Camshift algorithm, as an improved algorithm for the Meanshift algorithm [30], possesses the function of adjusting the target size adaptively. At the same time, the cost of calculation is little so that can meet the requirements for real-time tracking [31]. However, the Camshift algorithm is mainly suitable for the tracking of salient targets. That is to say, when the difference between the target and the surrounding tones is obvious, the Camshift algorithm can obtain ideal performance; when the target is similar to the surrounding background, the goal will be submerged in the background and cannot be identified or tracked. This is one of the key technical challenges in target identification and tracking [32]; in other words, the complexity of the environment and the similarity of the background have a significant influence on the performance of the target identification algorithm [33]. Even if the environment or background looks like straightforward, the objective will be submerged in the background so that it is pretty difficult to be effectively identified and tracked while the chromaticity of the background is similar to the tracked target [34].

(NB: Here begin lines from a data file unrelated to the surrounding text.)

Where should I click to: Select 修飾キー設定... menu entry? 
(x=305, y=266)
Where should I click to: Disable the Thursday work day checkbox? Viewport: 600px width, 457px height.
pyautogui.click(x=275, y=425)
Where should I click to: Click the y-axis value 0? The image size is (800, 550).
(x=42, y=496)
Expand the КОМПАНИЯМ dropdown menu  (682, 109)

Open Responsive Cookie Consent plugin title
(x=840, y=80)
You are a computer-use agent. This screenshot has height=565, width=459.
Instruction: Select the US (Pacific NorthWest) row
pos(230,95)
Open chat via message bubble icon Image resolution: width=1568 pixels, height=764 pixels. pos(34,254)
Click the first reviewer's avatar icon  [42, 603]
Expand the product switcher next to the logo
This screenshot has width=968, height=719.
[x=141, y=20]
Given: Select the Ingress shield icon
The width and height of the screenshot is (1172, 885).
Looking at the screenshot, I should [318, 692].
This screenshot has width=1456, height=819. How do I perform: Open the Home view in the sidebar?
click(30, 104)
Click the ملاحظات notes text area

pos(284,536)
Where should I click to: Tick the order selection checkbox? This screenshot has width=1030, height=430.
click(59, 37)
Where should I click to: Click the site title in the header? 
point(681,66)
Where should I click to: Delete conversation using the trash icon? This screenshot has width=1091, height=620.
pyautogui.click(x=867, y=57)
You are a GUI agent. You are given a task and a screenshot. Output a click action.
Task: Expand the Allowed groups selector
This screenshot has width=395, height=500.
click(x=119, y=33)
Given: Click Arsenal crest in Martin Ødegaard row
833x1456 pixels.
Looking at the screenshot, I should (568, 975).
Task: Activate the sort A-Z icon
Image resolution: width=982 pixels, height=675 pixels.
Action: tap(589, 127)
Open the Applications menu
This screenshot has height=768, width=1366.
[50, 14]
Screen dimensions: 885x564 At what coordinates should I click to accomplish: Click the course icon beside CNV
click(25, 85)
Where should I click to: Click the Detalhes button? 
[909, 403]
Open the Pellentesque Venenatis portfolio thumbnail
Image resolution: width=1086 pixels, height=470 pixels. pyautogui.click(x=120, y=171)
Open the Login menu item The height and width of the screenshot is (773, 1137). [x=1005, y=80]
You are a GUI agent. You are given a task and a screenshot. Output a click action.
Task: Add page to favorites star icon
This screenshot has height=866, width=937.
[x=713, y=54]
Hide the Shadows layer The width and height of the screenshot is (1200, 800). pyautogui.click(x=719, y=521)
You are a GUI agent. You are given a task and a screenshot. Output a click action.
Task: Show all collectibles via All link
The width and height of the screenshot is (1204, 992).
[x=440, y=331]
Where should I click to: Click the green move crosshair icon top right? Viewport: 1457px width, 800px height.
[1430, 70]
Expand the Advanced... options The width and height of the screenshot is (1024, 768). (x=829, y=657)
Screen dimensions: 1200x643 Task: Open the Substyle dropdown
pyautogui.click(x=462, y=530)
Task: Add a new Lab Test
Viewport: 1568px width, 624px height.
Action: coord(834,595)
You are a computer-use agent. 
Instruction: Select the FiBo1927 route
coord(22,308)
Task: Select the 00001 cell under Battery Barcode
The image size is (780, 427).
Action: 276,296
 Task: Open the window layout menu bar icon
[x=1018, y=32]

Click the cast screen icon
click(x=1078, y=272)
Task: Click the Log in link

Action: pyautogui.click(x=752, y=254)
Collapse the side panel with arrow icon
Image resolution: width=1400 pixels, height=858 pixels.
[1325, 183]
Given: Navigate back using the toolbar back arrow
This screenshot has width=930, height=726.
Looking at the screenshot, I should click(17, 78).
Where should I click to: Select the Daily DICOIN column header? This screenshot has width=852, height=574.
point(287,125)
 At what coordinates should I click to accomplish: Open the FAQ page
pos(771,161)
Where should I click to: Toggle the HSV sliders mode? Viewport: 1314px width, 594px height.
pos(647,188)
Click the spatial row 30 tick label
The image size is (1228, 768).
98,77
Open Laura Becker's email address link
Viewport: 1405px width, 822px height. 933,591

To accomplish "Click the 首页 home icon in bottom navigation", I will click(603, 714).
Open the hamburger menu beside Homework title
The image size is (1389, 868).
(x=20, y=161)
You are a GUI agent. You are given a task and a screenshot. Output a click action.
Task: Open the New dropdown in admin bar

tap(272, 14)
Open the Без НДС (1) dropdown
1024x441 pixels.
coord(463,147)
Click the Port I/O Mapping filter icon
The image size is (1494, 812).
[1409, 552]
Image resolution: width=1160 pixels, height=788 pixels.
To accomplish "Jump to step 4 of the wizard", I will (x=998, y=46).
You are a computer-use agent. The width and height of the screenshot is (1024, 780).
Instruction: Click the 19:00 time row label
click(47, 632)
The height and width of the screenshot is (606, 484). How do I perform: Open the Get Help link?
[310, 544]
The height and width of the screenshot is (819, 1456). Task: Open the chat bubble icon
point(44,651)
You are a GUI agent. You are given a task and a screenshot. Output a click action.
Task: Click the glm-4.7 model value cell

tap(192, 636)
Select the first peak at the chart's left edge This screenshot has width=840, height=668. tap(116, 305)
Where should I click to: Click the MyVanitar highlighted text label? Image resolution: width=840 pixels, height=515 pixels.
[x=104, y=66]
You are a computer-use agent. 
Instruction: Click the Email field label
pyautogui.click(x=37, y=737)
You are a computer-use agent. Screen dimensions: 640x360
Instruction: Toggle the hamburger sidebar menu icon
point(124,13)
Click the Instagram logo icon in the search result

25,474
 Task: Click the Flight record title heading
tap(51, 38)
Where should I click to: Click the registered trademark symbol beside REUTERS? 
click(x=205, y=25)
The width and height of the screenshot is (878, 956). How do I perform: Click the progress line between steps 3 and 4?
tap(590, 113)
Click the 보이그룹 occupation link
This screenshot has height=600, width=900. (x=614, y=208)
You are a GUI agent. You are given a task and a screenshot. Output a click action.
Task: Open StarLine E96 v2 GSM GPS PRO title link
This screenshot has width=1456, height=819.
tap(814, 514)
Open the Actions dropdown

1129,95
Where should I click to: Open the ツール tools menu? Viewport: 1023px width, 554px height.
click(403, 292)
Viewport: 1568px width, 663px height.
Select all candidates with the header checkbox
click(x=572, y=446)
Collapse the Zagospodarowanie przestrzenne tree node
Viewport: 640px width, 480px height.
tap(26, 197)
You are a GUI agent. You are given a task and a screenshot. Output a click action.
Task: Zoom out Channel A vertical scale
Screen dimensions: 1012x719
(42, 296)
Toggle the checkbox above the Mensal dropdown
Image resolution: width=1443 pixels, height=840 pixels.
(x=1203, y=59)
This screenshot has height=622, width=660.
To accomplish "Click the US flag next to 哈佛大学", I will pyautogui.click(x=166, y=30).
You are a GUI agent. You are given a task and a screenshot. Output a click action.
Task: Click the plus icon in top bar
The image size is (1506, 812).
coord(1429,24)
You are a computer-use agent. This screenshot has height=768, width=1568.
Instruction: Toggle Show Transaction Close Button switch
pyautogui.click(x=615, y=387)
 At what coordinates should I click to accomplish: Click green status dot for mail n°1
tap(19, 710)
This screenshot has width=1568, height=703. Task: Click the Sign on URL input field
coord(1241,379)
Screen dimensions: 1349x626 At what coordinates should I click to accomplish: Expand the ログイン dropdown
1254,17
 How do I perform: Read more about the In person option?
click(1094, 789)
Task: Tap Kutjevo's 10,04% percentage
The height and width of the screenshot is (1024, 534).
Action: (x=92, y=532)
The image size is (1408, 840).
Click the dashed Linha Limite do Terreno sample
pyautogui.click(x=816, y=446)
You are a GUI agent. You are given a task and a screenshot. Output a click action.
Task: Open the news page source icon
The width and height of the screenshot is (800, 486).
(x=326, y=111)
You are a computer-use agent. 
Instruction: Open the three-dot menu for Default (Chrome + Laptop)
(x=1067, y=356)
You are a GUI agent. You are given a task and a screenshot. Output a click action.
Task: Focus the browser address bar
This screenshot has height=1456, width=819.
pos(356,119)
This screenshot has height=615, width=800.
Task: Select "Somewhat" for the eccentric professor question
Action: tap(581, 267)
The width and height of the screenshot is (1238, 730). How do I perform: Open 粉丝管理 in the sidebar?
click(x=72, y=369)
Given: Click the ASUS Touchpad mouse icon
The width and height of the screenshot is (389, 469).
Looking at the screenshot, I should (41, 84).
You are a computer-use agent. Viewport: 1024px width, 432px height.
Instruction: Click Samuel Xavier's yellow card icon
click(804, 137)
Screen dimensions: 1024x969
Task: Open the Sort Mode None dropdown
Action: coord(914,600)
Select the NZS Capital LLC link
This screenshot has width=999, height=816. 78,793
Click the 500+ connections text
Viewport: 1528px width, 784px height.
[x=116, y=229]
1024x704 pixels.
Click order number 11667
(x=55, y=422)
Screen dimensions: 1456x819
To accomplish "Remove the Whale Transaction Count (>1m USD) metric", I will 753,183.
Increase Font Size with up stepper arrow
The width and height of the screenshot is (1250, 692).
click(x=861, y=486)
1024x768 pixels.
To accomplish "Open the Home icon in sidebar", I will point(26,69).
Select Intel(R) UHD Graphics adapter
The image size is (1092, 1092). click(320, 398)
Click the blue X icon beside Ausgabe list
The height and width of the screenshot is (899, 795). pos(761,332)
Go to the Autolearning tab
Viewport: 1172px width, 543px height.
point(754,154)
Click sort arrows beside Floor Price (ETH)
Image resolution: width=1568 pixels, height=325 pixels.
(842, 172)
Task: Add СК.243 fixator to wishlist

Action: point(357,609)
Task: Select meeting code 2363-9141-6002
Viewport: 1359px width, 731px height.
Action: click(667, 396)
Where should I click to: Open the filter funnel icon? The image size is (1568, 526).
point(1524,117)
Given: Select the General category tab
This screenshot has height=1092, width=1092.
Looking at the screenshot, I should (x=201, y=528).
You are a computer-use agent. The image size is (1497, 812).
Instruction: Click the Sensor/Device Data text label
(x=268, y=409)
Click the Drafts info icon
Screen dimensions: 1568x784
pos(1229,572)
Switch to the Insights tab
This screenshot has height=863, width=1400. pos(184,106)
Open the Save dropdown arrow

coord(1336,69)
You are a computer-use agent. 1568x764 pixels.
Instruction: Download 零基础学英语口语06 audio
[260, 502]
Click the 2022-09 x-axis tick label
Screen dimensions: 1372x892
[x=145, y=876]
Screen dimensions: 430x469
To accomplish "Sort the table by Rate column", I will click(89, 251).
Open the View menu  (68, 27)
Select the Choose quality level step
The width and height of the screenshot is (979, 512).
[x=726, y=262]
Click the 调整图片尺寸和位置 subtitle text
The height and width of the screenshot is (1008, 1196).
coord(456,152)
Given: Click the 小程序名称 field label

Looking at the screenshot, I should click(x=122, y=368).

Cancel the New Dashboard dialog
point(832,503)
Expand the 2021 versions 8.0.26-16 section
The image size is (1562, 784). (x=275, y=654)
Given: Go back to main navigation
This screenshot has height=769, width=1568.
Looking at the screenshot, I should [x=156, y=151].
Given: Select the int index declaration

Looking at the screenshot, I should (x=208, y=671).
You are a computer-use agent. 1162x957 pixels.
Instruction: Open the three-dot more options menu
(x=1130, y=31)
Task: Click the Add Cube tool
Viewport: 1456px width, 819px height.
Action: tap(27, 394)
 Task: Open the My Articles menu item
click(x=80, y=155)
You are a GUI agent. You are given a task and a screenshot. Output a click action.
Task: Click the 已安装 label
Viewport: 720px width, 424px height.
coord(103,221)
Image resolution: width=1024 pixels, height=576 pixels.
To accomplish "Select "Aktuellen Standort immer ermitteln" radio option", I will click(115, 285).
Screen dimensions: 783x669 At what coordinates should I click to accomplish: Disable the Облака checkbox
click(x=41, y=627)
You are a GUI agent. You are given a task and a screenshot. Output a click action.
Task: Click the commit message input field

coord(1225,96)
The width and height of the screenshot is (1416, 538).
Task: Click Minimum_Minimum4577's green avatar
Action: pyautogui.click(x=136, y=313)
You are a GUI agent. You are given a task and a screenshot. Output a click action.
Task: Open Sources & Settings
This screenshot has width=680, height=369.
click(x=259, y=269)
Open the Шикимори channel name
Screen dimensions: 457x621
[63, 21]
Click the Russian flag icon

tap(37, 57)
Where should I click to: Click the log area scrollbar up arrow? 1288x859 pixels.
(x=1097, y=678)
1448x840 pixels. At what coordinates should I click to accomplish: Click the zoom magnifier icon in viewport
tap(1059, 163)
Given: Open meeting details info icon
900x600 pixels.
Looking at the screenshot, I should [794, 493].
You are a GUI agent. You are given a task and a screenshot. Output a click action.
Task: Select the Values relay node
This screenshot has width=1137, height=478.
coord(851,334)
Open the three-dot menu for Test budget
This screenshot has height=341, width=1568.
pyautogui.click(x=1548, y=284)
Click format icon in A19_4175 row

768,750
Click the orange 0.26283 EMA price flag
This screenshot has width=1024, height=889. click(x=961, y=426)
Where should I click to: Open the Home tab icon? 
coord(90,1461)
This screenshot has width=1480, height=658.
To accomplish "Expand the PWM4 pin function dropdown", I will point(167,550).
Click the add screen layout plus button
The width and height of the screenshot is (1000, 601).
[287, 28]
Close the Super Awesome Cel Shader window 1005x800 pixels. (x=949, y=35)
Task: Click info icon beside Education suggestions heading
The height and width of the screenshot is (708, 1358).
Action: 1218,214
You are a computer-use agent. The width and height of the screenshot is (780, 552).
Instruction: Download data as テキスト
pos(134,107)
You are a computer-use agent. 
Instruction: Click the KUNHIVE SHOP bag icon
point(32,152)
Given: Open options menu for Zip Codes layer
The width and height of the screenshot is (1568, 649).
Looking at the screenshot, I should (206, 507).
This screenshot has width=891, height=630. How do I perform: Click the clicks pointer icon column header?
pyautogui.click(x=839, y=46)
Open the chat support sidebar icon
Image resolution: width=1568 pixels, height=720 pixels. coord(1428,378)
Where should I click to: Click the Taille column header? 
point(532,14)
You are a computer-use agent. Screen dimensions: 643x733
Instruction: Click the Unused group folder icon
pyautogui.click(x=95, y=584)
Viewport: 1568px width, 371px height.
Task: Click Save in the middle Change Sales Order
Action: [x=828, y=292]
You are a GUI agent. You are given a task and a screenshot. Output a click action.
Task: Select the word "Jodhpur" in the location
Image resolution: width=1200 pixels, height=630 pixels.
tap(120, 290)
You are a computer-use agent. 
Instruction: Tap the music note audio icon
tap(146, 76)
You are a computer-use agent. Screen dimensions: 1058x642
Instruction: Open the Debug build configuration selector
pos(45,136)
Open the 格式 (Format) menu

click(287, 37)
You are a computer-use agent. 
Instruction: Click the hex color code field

4.2 The method of combining multiple features

The method of combining multiple features is recruited to compensate for the consequences that the target cannot be accurately identified due to a single feature [35, 36]. For example, in order to enhance the accuracy of targeting, a promising approach is to raise the features like texture and edge based on the chromaticity features by utilizing the complementary relationship between multiple features. However, in practical situation, they may also cause interference with each other due to the interaction of features such as chromaticity, texture, and edge [37]. For instance, if an area in the background domain is similar to the texture or edge of the target, the tracking effect may be considerably compromised [38].

5 Conclusion

To deal with the problem of model pig tracking under similar background and complex background, a Camshift tracking approach for correlation probability calculation is proposed. Specially, each pixel point in the inverse projection graph is correlated with its surrounding projection probability values, which could commendably control the probability value within the background area. Simultaneously, it also highlights the relative probability value of the target area in disguised form, so that the target is not submerged in the background, and then fulfills the requirement for improving the target tracking performance. From the extensive experiments displayed, on the one hand, while the model pigs have similar chromaticity characteristics to the background area, this approach can significantly separate the target from the background area; on the other hand, while the target is in a complex background, the method can effectively suppress the probability gray value of the interference area; at the same time, it could realize a good tradeoff between the accuracy and effectiveness of identification for model pig.